Reputation: 43
I am trying to loop over a string in Julia to parse it. I have a DefaultDict inside a struct, containing the number of times I have seen a particular character.
@with_kw mutable struct Metrics
...
nucleotides = DefaultDict{Char, Int64}(0)
...
end
I have written a function to loop over a string and increment the value of each character in the DefaultDict.
function compute_base_composition(sequence::String, metrics::Metrics)

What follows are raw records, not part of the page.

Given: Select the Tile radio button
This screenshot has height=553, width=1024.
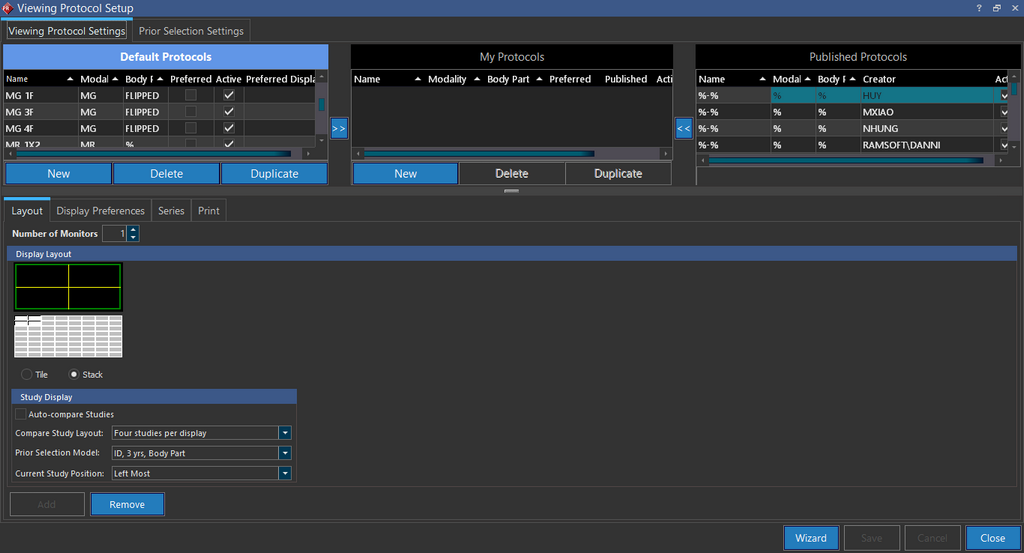Looking at the screenshot, I should 26,375.
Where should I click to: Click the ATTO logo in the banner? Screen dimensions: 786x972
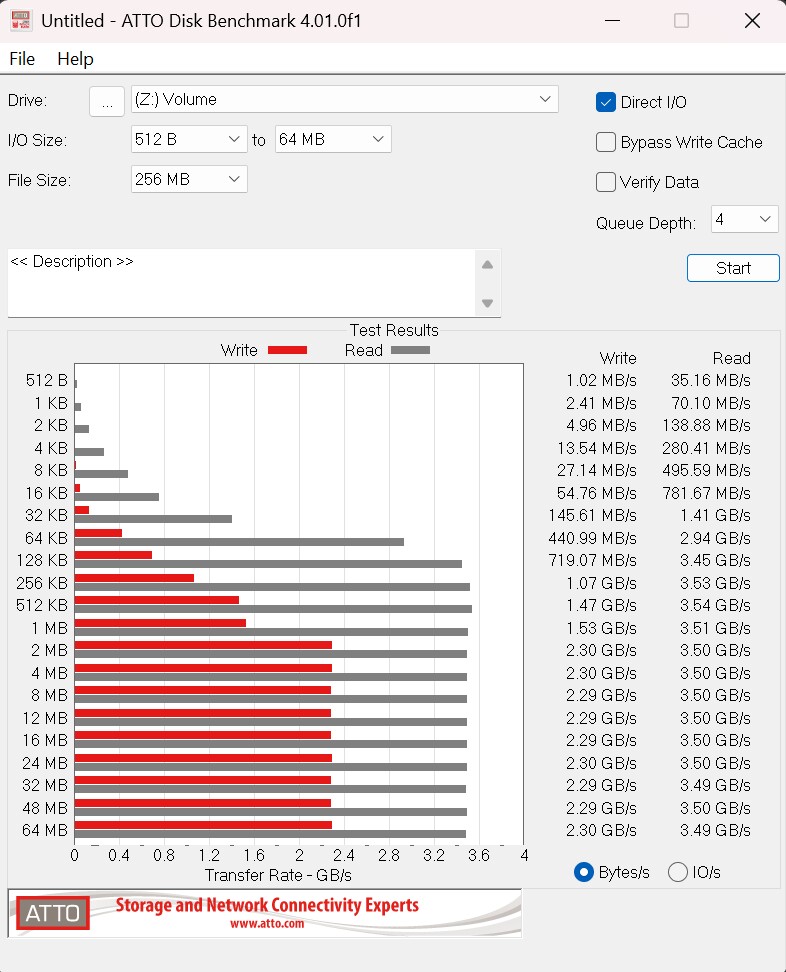click(52, 913)
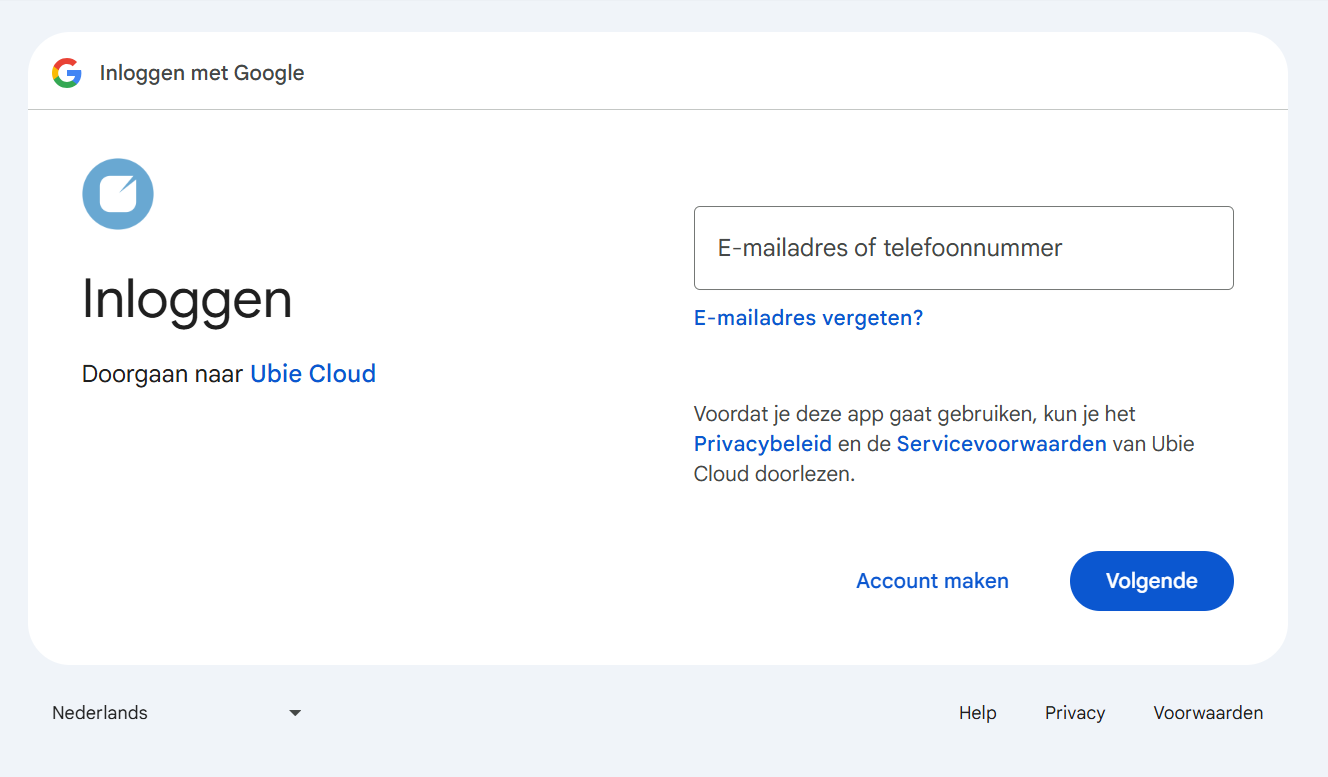Click Doorgaan naar Ubie Cloud text
The height and width of the screenshot is (777, 1328).
[x=163, y=373]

for i in 1:sizeof(sequence)
metrics.nucleotides[sequence[i]] += 1
end
end
This function is called in a for loop because I need to do this for multiple strings (which can be up to 2 billions characters long). When I run the @time macro, I get this result:
@time compute_base_composition(sequence, metrics)
0.167172 seconds (606.20 k allocations: 15.559 MiB, 78.00% compilation time)
0.099403 seconds (1.63 M allocations: 24.816 MiB)
0.032346 seconds (633.24 k allocations: 9.663 MiB)
0.171382 seconds (3.06 M allocations: 46.751 MiB, 4.64% gc time)
As you can see, there are a lot of memory allocations for such a simple function. I have tried to change the for loop to something like for c in sequence
but that didn't change much. Would there be a way to reduce them and make the function faster?
Upvotes: 1
Views: 111
Reputation: 42264
Vector
s not Dict
s@with_kw struct MetricsB
nucleotides::Vector{Int}=zeros(Int, 256)
end
function compute_base_composition(sequence::String, metrics::MetricsB)
bs = Vector{UInt8}(sequence)
for i in 1:length(bs)
@inbounds metrics.nucleotides[bs[i]] += 1
end
end
And a benchmark with a nice speedup of 90x :
julia> st = randstring(10_000_000);
julia> @time compute_base_composition(st, Metrics())
1.793991 seconds (19.94 M allocations: 304.213 MiB, 3.33% gc time)
julia> @time compute_base_composition(st, MetricsB())
0.019398 seconds (3 allocations: 9.539 MiB)
Actually you can almost totally avoid allocations with the following code:
function compute_base_composition2(sequence::String, metrics::MetricsB)
pp = pointer(sequence)
for i in 1:length(sequence)
@inbounds metrics.nucleotides[Base.pointerref(pp, i, 1)] += 1
end
end
and now:
julia> @time compute_base_composition2(st, MetricsB())
0.021161 seconds (1 allocation: 2.125 KiB)
Upvotes: 1